381 P.2d 816 | Colo. | 1963
Opinion by
Joyce Gomez and Roberta Taylor were jointly tried and convicted by a jury of conspiring on November 1, 1960, to commit the crime of larceny from the person of one Edward Cook. By the present writ of error
The only assignment of error pertains to the sufficiency of the evidence, Gomez contending that the trial court erred in refusing to direct a verdict in her favor and, a fortiori, that the evidence does not support the subsequent determination by the jury that she is guilty of the crime of conspiracy. From a careful review of the record we conclude that her contention is without merit. However, inasmuch as the legal sufficiency of the evidence has been challenged, it becomes necessary to review the record before us in some detail in order to give meaning to our conclusion that there is evidence to support the verdict.

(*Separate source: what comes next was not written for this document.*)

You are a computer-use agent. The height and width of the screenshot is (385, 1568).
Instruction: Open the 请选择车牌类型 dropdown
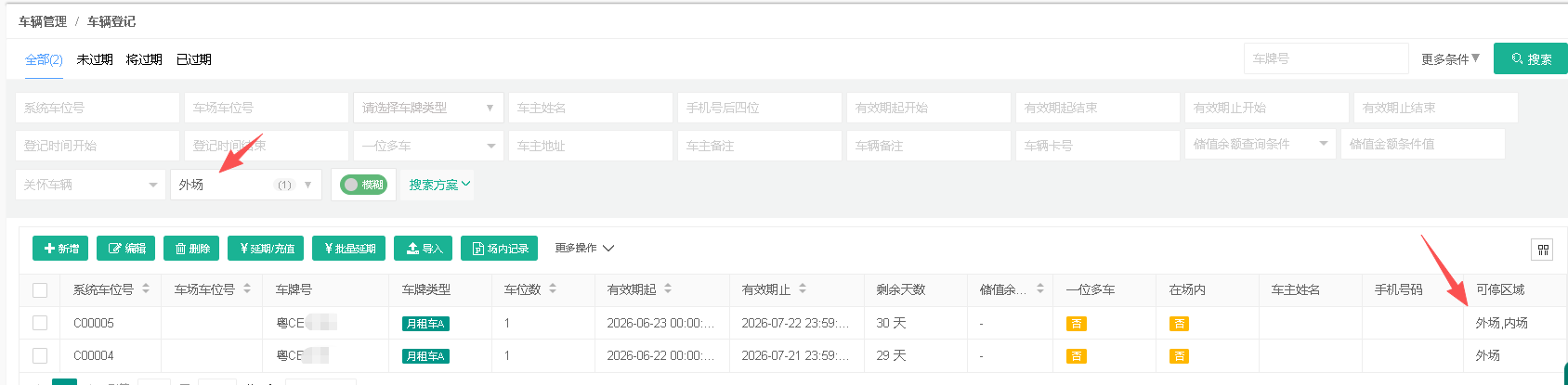coord(428,108)
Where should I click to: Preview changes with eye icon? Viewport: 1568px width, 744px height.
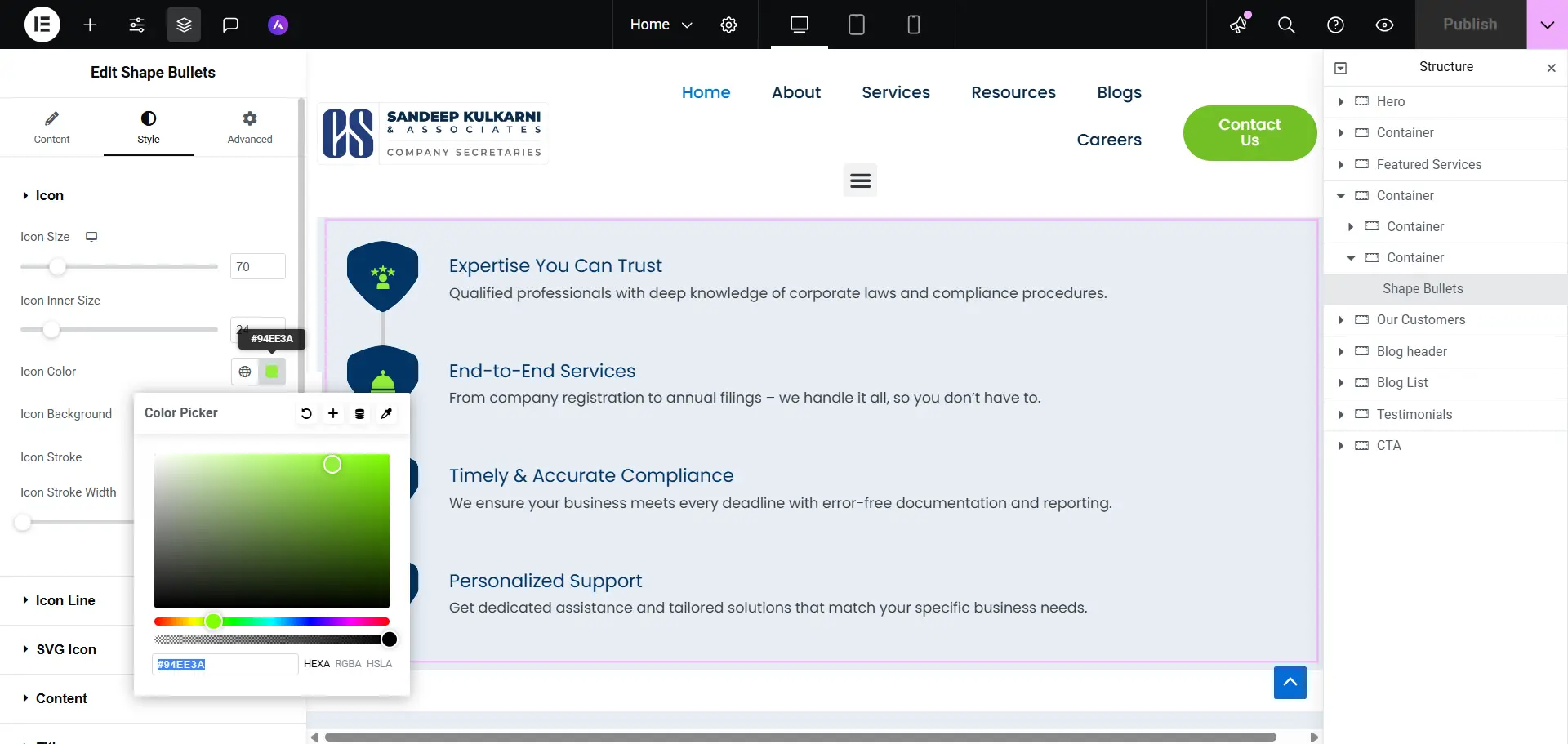pos(1384,25)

The evidence adduced by the People established the following:
1. That Cook, a locomotive engineer, got off work at about midnight, on November 1, 1960, and he was going via automobile from the roundhouse at 40th Avenue and Williams Street in Denver to his home in southwest Denver when he encountered Gomez and Taylor at 26th Avenue and Welton Street;
2. That Cook at this time had approximately $340 in his wallet, $75 of which was secreted in an inside compartment of the wallet, the balance of the currency being in the wallet proper;
3. That Cook had this comparatively large amount of money on his person because this was his pay day, and he had cashed his pay check, getting “paid in ten dollar bills”;
4. That while Cook was stopped for a traffic light at 26th Avenue and Welton Street, Gomez and Taylor with no invitation opened the right-hand door of his car and proceeded to deposit themselves on the front seat;
5. That Gomez, who was seated immediately next to Cook, asked or “ordered” him to drive on, stating: “Help us out; this girl’s [Taylor’s] husband is going to kill
6. That Cook promptly proceeded to drive for several blocks, but when he got over his “surprise” stopped the car and ordered the two women to leave his car;
7. That the two refused to leave, whereupon Cook got out of his car, went around it and opened the right-hand door, and with only little difficulty succeeded in getting Taylor out of the automobile;
8. That with his back turned to Taylor he then proceeded to forcibly evict Gomez from his car, that she initially resisted, but after considerable struggle he was able to pull her out of his car by the coat collar;
9. That about this time he realized for the first time that his wallet which he carried in his left rear trousers pocket was missing;
10. That Gomez and Taylor then broke and ran, whereupon he gave hot pursuit, and after a four to five block chase espied the two crouching down on the floor board of the front seat of an abandoned automobile;
11. That he opened the left-hand front door of this auto and saw Taylor and Gomez “down on the floor board attempting to hide”;
12. That as he was in the act of pulling Taylor out of the car the police arrived, whereupon Gomez got out of the front door on the right-hand side of the vehicle, crying “rape”;
13. That a subsequent search of this auto by the police revealed 26 ten dollar bills under the front seat in such a position that they could not have been accidentally “dropped there,” because they were a foot or so back under the seat;
14. That search of Cook’s automobile by the police thereafter disclosed that his wallet was “pushed down in the crack on the [front] seat quite a ways”; and
15. That though Cook’s wallet still contained the $75 hidden in the inside compartment, the remainder of his currency was missing.
True, there was evidence to the contrary. Although Taylor elected not to testify, Gomez did testify in her own behalf, and her testimony was radically different from that of Cook in virtually all particulars, as under the circumstances might well be expected. However, no good purpose would be served by detailing Gomez’ testimony, as it did no more than create a conflict in the evidence and thereby pose a disputed issue of fact properly to be resolved by the jury. See Hampton v. People, 146 Colo. 570, 362 P. (2d) 864. There being competent evidence, both of a direct and circumstantial nature, to support the jury’s determination, we are not at liberty to set it aside.
In support of the general proposition that a conspiracy “need not be proved directly, but may be inferred by the jury from the facts proved,” see LaVielle v. People, 113 Colo. 277, 157 P. (2d) 621.
The judgment is affirmed.
Mr. Chief Justice Frantz and Mr. Justice Day concur.